ハンス・ベルメールはドイツ出身の人形作家、写真家です。
制作される写真や人形からはグロテスクで不気味な雰囲気が感じられることで知られています。
ハンス・ベルメールはドイツの南西のシュレジエン地方にあるカトヴィツェで生まれました。
父親は熱烈なナチス支持者で優秀なエンジニアで家庭では厳格、冷淡であり独裁的な権力を振舞っていたようです。
ハンス・ベルメールは青年の頃、父親に対して反抗的な態度だった為、矯正目的で炭鉱や鉄工所にて労働を強いられています。
反対に母親の方は優しく、可愛らしい容姿でハンス・ベルメールが幼少の頃は一緒に玩具を収集して遊んでおり、この両極端な性格の両親の家庭環境からハンス・ベルメール独自の感性が育ちました。

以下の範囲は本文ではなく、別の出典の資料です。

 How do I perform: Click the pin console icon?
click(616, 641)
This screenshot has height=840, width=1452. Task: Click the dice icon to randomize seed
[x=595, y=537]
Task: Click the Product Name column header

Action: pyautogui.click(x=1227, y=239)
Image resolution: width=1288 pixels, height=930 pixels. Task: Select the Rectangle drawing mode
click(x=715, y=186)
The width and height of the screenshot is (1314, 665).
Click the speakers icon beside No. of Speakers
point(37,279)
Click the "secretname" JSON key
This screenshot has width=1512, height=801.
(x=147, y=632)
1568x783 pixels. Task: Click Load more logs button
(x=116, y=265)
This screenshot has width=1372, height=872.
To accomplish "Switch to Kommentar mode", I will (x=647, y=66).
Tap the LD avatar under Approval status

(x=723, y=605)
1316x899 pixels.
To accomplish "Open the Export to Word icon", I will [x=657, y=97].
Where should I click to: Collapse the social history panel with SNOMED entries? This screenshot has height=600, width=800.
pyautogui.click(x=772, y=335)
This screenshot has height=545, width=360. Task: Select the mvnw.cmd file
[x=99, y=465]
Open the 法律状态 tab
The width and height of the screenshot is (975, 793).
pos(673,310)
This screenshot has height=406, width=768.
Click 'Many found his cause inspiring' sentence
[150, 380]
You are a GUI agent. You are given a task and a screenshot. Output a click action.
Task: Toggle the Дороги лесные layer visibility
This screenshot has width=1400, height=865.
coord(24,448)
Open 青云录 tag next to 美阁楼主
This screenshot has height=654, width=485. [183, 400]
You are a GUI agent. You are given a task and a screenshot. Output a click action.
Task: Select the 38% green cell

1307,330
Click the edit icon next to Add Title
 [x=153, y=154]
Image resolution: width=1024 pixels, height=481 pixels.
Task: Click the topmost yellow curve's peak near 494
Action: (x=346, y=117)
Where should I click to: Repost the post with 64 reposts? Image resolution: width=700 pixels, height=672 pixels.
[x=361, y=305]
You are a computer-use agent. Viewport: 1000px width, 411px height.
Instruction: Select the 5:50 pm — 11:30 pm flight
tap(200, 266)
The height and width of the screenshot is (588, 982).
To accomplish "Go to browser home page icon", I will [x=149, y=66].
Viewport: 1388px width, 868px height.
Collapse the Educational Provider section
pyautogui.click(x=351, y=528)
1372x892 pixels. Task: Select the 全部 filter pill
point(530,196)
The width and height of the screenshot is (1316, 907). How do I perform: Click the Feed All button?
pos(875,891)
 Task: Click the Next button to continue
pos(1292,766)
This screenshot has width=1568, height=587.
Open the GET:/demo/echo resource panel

ハンス・ベルメールは父親の勧めでベルリン工科大学に入学しますが、20世紀を代表する風刺画家といわれているジョージ・グロスなどに影響を受け退学し、小説の表紙や挿絵を手掛けるようになった後にデザイン事務所を開設しました。
後に人形制作をスタートしますがきっかけはナチスの政権掌握でファシズムに抗議の意を込めた社会貢献の一つとして労働を放棄した事だといわれ、この時完成した奇妙な形をした人形は過度な健康志向を揶揄していたそうです。
その後ハンス・ベルメールの人形は日本の雑誌に紹介され、日本のドール業界に大きな影響を与えたといわれる球体関節人形を制作しました。
ハンス・ベルメールの人形や写真の特徴としては少女をグロテスクな雰囲気で不気味なポーズをしているところです。
また従来の球体関節のように関節の代替え品ではなく、モチーフの肉体を分節可能なオブジェにするための装置として人形の節々に球体を入れ込みました。
ハンス・ベルメールは人形、写真、絵画など独自の感性を存分に生かした作品を制作してきましたが、がんと闘病の末に惜しまれつつも72歳の時にこの世を去りました。